In a motion to move the trial, Katie Lacny, one of Kaarma’s five attorneys, argued that both television and print media painted Kaarma as a “cold-blooded killer” in an attempt to vilify her client.
She described a “media frenzy” surrounding the case, as local media broadcast or published 188 items about the shooting. Of those 188 documents, 69 documents and photos related to the case were published in the Missoulian, but only 23 were actual articles. The remaining 46 items were photos and court documents. Included in her argument are pages upon pages of reader comments posted online at Missoulian.com.
However, those comments are not representative of the entire population of Missoula County, Clark argued, but rather are opinions voiced by a few of Missoulian.com readers, some of whom commented dozens of times.
“It must be emphasized that none of those comments appear in the print edition, television coverage of this case, or in the actual news story itself on the website, but rather are part of a comment section reached by a link from the news story itself,” Clark argued in her response.
As an example, attached to one Missoulian.com article about the case a single user commented 31 times and another user posted 34 times, Clark retorted.
“The Defendant cannot establish the need for a change of venue by showing that a few readers of the Missoulian, readers who may not even reside in Missoula County, have negative opinions of him,” she wrote.
Along with Lacny’s motion to move the trial venue, attorneys also filed a motion to keep Kaarma’s “bad acts” from the public by sealing the case’s pretrial proceedings. Missoula prosecutors didn’t object to that motion.
Kaarma’s attorneys will likely file a response to the prosecution’s motion before District Judge Ed McLean issues an order.

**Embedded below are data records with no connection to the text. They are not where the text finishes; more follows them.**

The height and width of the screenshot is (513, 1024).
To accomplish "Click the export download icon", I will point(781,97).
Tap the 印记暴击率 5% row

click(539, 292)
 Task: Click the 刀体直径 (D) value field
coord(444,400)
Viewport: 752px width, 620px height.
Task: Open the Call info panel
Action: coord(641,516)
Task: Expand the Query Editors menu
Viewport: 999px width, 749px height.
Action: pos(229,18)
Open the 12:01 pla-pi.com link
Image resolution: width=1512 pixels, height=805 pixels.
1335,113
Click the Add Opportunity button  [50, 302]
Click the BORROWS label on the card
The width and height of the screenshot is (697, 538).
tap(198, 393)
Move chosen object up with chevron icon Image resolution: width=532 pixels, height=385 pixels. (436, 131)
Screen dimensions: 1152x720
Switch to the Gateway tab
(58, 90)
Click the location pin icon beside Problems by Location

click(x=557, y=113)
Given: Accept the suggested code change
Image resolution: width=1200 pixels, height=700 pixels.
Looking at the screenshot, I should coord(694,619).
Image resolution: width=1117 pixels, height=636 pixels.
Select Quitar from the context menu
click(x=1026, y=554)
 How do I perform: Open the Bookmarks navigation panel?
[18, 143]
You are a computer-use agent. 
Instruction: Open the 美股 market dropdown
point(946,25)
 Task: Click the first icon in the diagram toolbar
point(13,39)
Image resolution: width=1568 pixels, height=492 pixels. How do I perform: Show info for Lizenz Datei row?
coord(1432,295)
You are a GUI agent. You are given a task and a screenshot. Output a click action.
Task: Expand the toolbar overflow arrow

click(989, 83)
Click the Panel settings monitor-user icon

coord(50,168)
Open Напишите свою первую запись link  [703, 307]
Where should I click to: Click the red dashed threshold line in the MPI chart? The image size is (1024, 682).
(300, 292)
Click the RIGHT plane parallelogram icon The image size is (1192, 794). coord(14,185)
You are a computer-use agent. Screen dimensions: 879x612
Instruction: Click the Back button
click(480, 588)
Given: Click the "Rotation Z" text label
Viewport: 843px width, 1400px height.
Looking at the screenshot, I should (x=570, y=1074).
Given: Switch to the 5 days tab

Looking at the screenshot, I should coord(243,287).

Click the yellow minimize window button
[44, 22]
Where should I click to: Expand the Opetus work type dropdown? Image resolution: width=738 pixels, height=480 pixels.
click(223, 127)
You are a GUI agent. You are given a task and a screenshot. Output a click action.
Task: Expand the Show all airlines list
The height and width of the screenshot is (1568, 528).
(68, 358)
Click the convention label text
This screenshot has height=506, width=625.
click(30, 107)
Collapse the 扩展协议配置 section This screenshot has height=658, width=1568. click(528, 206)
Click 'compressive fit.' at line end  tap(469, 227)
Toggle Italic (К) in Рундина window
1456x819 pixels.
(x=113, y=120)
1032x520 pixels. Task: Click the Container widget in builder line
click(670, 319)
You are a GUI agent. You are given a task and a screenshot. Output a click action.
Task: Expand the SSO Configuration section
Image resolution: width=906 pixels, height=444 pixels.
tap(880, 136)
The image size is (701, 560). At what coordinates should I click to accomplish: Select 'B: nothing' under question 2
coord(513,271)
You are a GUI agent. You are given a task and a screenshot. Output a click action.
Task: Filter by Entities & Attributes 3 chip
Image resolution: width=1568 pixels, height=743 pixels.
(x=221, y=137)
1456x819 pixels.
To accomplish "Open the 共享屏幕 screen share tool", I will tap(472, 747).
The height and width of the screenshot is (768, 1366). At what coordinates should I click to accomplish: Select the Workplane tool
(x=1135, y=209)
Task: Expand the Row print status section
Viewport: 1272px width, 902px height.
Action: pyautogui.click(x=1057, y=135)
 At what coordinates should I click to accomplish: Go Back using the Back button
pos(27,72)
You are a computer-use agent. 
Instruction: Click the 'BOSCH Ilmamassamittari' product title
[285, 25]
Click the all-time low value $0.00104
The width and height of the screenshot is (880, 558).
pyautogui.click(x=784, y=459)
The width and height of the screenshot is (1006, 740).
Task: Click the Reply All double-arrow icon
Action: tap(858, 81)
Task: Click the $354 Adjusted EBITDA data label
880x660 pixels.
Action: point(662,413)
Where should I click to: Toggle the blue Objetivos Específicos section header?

Kaarma’s attorneys contend that he shot Big Sky student Diren Dede in self-defense after his home was burglarized in the weeks prior to the April 27 incident.
But prosecutors paint a more sinister picture, arguing that Kaarma and his common-law wife, Janelle Pflager, premeditated the act by leaving the garage to their Grant Creek home partially open, setting a purse inside the garage, and setting up video surveillance and motion detectors.
When Dede entered the garage shortly after midnight, the couple was alerted to his presence by a video monitor. Kaarma grabbed his gun, exited the front door of the home and fired four times into the garage without turning on the light.
Two of the shots struck and killed Dede, who was apparently searching for alcohol in the garage.
Prosecutors later charged Tristan Staber, 18, and another teenager who is a minor, with burglarizing Kaarma’s home on at least one prior occasion. Neither alleged burglar had any connection to Dede.